- Active: 1939–1945
- Country: Nazi Germany
- Branch: Luftwaffe
- Type: reconnaissance
- Garrison/HQ: Großenhain

Aircraft flown
- Reconnaissance: Ju 88 Ju 188

= Aufklärungsgruppe 11 =

Aufklärungsgruppe 11 (11th Reconnaissance Group) was a Luftwaffe air reconnaissance group that participated in the Axis invasion of Yugoslavia during World War II.
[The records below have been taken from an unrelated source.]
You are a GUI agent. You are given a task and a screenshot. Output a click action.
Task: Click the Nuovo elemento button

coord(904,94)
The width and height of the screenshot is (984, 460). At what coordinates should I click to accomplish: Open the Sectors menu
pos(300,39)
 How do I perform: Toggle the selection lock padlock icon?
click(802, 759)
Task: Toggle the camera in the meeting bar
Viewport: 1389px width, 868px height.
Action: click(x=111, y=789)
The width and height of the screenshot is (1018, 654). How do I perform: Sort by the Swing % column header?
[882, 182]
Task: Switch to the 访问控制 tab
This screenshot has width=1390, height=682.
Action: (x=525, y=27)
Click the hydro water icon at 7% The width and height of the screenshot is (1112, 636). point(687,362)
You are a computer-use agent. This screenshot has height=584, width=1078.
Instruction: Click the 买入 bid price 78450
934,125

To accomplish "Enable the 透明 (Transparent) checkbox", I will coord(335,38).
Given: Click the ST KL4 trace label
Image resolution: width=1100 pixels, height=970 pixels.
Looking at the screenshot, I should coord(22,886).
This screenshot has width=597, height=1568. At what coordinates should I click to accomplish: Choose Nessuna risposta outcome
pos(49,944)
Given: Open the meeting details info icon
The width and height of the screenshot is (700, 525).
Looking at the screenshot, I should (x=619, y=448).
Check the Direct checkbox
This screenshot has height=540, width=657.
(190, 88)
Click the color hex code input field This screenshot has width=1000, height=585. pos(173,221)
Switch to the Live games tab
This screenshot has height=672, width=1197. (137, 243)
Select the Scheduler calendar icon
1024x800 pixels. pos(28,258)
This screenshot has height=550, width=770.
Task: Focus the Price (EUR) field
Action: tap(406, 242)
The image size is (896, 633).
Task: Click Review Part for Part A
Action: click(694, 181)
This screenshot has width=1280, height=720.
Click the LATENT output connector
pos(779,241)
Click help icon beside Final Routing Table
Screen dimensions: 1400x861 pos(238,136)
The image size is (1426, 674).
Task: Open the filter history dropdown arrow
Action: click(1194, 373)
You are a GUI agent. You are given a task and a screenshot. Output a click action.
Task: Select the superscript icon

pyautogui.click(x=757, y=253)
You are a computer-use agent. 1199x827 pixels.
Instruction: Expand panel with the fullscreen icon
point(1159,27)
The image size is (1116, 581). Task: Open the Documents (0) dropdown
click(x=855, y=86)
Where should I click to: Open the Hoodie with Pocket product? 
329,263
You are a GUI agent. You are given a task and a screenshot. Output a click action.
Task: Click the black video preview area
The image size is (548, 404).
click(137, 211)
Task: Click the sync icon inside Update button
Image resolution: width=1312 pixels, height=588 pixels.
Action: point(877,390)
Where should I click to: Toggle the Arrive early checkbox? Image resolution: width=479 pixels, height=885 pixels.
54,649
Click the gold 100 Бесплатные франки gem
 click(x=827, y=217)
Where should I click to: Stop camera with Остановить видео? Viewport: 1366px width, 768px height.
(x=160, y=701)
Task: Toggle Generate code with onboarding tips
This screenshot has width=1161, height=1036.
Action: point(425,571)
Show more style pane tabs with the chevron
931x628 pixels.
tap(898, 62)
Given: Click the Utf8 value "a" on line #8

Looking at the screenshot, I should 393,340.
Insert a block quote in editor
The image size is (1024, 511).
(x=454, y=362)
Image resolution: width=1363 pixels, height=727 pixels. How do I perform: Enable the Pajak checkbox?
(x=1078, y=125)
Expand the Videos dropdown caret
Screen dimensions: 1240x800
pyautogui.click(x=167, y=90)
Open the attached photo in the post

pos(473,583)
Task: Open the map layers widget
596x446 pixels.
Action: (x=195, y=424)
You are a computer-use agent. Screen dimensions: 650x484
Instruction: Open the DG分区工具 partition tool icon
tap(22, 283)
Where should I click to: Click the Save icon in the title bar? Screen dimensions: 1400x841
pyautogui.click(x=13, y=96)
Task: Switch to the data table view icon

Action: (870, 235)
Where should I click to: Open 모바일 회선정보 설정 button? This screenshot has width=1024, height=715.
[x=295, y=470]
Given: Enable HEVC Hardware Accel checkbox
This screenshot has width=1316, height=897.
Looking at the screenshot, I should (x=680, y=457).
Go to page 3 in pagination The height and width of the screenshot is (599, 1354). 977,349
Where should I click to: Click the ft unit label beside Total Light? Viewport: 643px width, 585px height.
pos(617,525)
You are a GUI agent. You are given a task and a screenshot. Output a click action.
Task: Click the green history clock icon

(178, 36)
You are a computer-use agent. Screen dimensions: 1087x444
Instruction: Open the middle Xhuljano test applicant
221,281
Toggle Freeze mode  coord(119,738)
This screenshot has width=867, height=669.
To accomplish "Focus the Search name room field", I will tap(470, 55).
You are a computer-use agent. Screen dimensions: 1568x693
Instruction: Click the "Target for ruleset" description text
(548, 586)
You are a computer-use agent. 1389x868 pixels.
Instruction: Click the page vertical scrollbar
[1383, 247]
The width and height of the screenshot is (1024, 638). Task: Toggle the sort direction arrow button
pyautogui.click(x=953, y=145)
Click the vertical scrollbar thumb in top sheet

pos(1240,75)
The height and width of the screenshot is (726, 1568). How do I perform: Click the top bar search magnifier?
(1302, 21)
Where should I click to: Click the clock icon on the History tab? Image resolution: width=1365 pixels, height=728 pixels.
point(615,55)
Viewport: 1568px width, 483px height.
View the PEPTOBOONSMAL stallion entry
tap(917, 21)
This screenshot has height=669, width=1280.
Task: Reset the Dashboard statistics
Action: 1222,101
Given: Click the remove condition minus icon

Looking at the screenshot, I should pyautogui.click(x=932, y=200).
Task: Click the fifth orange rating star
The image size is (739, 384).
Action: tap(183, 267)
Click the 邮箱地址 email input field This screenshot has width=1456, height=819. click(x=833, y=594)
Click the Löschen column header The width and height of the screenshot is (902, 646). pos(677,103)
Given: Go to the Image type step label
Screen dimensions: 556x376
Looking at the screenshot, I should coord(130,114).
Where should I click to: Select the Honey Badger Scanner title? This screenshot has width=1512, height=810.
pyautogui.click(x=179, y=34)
The Aufklärungsgruppe was based in Großenhain prior to World War II. It was made up of a Gruppenstab (headquarters unit) and five Staffeln (squadrons).

==1.(H)/11==
During the Invasion of Poland, the Staffel flew reconnaissance missions for the 10th Panzer Division with a Henschel Hs 126 and three Heinkel He 46 close reconnaissance aircraft.

==2.(F)/11==
During the Invasion of Poland, the Staffel flew reconnaissance missions for Army Group South with a Dornier Do 17 F.

==3.(F)/11==
During the Invasion of Poland, the Staffel flew reconnaissance missions for Army Group North with a Do 17 F. In 1941 during the Balkans campaign, the unit supported the 2nd Army. On 9 August 1943, the Staffel became the 5. Staffel of Zerstörergeschwader 76 (ZG 76—76th Destroyer Wing) which was fighting in Defense of the Reich.

==4.(F)/11==
During the Invasion of Poland, the Staffel flew reconnaissance missions for 4th Army in northern Poland. In 1941 during Operation Barbarossa, the German invasion of the Soviet Union, 4.(F)/11 was deployed over the combat area of 9th Army which was part of Army Group Center.

==5.(H)/11 (Pz)==
The Staffel was created in 1940 and equipped with the Hs 126. During Barbarossa, the unit was linked to the 11th Panzer Division which was fighting in the southern sector of the Eastern Front.